Though he made up for it with 11 trips to the free throw line, Harrison Barnes had his worst shooting game of the month. And over the last pair of contests, he’s just 2 of 8 from three. After a pretty hot stretch here in January, it’s probably imprudent to say he’s in a cold spell, but the matter of additional rest seems just as applicable to Barnes as anyone.
Yes, this is a pretty young team, but others could probably use extra time as the season wears on. And since this team looks to be playoff bound—or at the very least on their way to some competition past game 82—the ability to provide rest could be a big factor.
Will those guys ask for rest time?
No, but doling it out to them may not be a bad idea. It really might be something to consider if nothing else, but when it comes to Fox—who plays with a lot of responsibility on both ends—and Barnes, it very well could be necessary.
Emphasizing depth on the wing, or lack thereof
KZ Okpala logged some minutes int the first quarter. While he looked to provide a helpful presence on defense, he looked like a weak spot on offense.
There have been a few times this season, particularly in late December and into this month, where Okpala did not look like an offensive liability. His understanding of spacing was better, he was hitting open three’s at a more consistent rate, and his overall defensive impact in turn helped allow for better offensive pushes.
However, it was hard to call him anything other than that in Saturday evening’s contest.
Of course, at just under four minutes logged, there wasn’t a ton to go off of, but in the span of about a minute, Okpala had a rough pair of moments offensively. First, he had a pretty good look from three in the corner come his way, but he hesitated, instead driving towards the rim for a less than pretty floater attempt. Not long after, another opening from the opposite corner arose and Okpala put it up—awkwardly in an attempt to draw a foul—and clunked it off the side of the back board.
After playing a game for the Stockton Kings the other night and going 0 of 2 from deep, he very well could not have been feeling his shot, hence the initial hesitation. But either way one chooses to look at it, whether you’re feeling it or not, that was simply a bad decision.
And regardless of the scenario, Okpala has to keep taking those and doing so with confidence, but while he looked prepared to do that going forth for a moment, he’s now seemed to have regressed. At this point, it almost looks as if he thinks of himself as a liability on that end.
Perhaps in the spirit of knowing one’s role that is not a bad thing, and moreover, as a defensive weapon capable of being called upon, that can be a useful trait for playing within oneself. However, when looking at the requisite depth at the wing, this direction move Okpala further away from potentially being that guy.
That ascendance would be a miracle of sorts, though. Everybody knows that, which is why an adequate backup to Barnes remains a pertinent issue. The backup center is one that ebbs and flows; it’s been inconsistently held down, but it’s had a better share of good moments. The other spot has essentially been a hole from the start of the season to the present.

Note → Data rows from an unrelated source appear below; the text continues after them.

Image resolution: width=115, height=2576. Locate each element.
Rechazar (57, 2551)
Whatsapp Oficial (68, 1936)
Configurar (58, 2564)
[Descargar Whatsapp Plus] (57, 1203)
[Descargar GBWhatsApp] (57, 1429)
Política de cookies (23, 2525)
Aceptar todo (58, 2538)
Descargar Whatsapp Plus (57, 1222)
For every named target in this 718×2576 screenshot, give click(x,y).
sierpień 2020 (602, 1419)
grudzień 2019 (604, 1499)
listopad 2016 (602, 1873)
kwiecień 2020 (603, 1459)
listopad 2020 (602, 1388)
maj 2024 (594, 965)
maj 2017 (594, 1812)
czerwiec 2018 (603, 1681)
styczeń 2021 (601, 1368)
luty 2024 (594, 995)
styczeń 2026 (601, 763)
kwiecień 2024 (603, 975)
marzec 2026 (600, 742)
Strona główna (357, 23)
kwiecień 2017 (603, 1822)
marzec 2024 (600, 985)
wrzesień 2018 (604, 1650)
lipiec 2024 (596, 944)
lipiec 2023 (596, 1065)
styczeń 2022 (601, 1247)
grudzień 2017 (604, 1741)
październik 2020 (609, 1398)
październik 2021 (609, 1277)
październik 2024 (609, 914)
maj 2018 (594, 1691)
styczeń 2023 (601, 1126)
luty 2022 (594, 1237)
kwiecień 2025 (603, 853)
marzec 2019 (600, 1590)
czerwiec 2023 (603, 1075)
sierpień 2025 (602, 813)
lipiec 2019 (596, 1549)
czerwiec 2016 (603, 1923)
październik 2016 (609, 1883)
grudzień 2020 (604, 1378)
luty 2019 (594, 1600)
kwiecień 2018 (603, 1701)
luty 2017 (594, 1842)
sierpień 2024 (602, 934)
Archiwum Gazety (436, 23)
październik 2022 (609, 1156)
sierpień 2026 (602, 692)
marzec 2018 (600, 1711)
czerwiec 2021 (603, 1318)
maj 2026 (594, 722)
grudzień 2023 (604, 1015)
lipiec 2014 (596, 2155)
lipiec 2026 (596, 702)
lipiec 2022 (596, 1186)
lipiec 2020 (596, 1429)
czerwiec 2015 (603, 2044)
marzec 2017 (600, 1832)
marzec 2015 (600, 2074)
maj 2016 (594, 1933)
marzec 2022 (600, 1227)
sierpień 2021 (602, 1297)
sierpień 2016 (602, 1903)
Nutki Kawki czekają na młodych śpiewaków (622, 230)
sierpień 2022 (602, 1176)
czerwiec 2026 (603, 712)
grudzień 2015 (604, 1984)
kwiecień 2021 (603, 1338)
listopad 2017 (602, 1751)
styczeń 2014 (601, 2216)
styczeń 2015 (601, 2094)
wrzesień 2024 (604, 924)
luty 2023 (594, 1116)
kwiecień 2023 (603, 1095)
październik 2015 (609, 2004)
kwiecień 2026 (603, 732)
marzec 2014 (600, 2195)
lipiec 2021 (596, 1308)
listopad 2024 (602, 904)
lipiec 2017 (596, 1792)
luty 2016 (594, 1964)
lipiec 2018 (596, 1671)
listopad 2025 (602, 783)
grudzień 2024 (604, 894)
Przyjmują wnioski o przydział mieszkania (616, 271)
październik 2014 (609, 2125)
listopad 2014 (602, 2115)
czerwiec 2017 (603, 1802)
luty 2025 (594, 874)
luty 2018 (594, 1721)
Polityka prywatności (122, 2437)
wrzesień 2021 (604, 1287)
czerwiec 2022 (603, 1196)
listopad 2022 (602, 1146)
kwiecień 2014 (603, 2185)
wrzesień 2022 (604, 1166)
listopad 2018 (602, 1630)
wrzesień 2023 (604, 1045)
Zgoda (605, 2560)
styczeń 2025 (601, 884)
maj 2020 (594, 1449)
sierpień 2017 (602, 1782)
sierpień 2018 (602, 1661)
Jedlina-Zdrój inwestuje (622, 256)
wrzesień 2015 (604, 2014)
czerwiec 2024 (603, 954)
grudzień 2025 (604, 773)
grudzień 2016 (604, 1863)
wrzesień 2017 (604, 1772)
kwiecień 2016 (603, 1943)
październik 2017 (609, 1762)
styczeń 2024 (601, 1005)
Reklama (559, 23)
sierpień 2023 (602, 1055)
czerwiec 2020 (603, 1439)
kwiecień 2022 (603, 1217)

Without discrediting any need or desire for a backup 5, a more reliable backup wing seems like an area in need of attention. Perhaps Deonte Burton–who the Kings are bringing up from Stockton with a 10-day after deciding not to give PJ Dozier a third–or maybe Okpala gets it together, but it’s looking more and more like the wing is in the running for area most in need of improvement as the deadline season takes hold.
Okpala is a defensive asset, but it just seems he’s far from making the two-way impact necessary for being an effective nightly rotation guy.
The Kings will stick around Minnesota to play these same Timberwolves on Monday night. Then they’ll have a chance to answer back and avoid an 0-2 start to a tough trip.